◆ What the task requires
Filter the data below, keeping only lines that contain "Switch".

[Excerpts from a dataset]
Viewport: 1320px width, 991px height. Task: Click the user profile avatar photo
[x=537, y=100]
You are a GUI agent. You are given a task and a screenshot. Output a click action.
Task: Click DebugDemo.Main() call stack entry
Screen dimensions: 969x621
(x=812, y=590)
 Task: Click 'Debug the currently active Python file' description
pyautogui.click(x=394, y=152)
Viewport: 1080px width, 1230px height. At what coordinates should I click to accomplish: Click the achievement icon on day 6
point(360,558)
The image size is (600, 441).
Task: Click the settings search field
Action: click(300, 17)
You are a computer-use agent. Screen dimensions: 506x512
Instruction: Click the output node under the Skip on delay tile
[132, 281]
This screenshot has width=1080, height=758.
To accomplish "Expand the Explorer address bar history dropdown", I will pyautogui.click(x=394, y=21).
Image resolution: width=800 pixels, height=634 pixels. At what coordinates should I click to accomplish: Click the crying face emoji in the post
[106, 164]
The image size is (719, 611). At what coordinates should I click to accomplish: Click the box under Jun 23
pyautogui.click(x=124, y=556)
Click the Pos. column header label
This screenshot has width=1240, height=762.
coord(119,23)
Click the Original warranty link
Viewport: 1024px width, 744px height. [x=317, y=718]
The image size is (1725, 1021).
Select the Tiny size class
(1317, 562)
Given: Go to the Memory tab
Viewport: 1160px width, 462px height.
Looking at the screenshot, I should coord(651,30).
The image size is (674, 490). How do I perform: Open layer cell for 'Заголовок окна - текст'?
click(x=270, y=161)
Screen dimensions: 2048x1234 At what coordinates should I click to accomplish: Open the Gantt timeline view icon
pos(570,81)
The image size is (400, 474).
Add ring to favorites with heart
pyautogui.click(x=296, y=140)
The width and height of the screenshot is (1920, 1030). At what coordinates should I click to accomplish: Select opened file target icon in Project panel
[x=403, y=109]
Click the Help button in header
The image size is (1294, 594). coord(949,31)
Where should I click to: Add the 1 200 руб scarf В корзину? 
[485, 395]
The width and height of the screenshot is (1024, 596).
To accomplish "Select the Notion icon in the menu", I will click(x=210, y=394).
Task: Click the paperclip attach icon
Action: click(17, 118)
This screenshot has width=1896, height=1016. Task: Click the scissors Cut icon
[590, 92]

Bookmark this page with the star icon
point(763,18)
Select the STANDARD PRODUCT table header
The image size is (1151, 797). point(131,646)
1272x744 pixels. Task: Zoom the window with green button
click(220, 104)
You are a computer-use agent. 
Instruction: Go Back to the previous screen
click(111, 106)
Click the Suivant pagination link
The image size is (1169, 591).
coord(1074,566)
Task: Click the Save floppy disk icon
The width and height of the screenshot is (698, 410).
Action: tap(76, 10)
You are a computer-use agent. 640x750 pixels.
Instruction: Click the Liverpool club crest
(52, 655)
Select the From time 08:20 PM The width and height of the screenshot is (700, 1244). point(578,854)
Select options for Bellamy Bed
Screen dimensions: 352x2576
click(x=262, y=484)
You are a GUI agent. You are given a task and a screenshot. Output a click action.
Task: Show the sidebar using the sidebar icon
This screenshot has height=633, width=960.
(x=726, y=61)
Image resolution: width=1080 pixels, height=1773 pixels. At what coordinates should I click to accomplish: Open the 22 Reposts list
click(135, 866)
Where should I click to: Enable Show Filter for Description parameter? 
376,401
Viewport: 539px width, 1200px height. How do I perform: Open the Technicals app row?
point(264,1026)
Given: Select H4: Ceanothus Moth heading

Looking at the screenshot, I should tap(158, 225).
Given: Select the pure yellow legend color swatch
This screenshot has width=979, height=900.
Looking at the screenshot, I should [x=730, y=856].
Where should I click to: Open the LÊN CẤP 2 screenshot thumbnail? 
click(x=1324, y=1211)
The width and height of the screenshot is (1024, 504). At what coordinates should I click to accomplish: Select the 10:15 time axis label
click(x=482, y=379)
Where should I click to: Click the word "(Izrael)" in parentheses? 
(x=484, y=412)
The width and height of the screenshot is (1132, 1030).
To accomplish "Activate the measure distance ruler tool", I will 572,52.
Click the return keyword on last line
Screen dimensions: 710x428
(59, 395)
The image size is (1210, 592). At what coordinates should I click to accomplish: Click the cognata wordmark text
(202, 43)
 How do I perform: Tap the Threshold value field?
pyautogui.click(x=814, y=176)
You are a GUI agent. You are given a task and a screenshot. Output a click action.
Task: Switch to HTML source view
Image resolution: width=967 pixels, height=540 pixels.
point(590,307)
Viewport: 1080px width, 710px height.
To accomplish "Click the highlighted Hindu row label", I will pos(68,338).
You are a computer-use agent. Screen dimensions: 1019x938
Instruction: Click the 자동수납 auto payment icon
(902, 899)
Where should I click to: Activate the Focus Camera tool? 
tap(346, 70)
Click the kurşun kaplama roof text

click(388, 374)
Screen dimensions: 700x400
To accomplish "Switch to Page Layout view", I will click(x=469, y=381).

◆ Exercise output
Task: Switch to HTML source view
To accomplish "Switch to Page Layout view", I will click(x=469, y=381).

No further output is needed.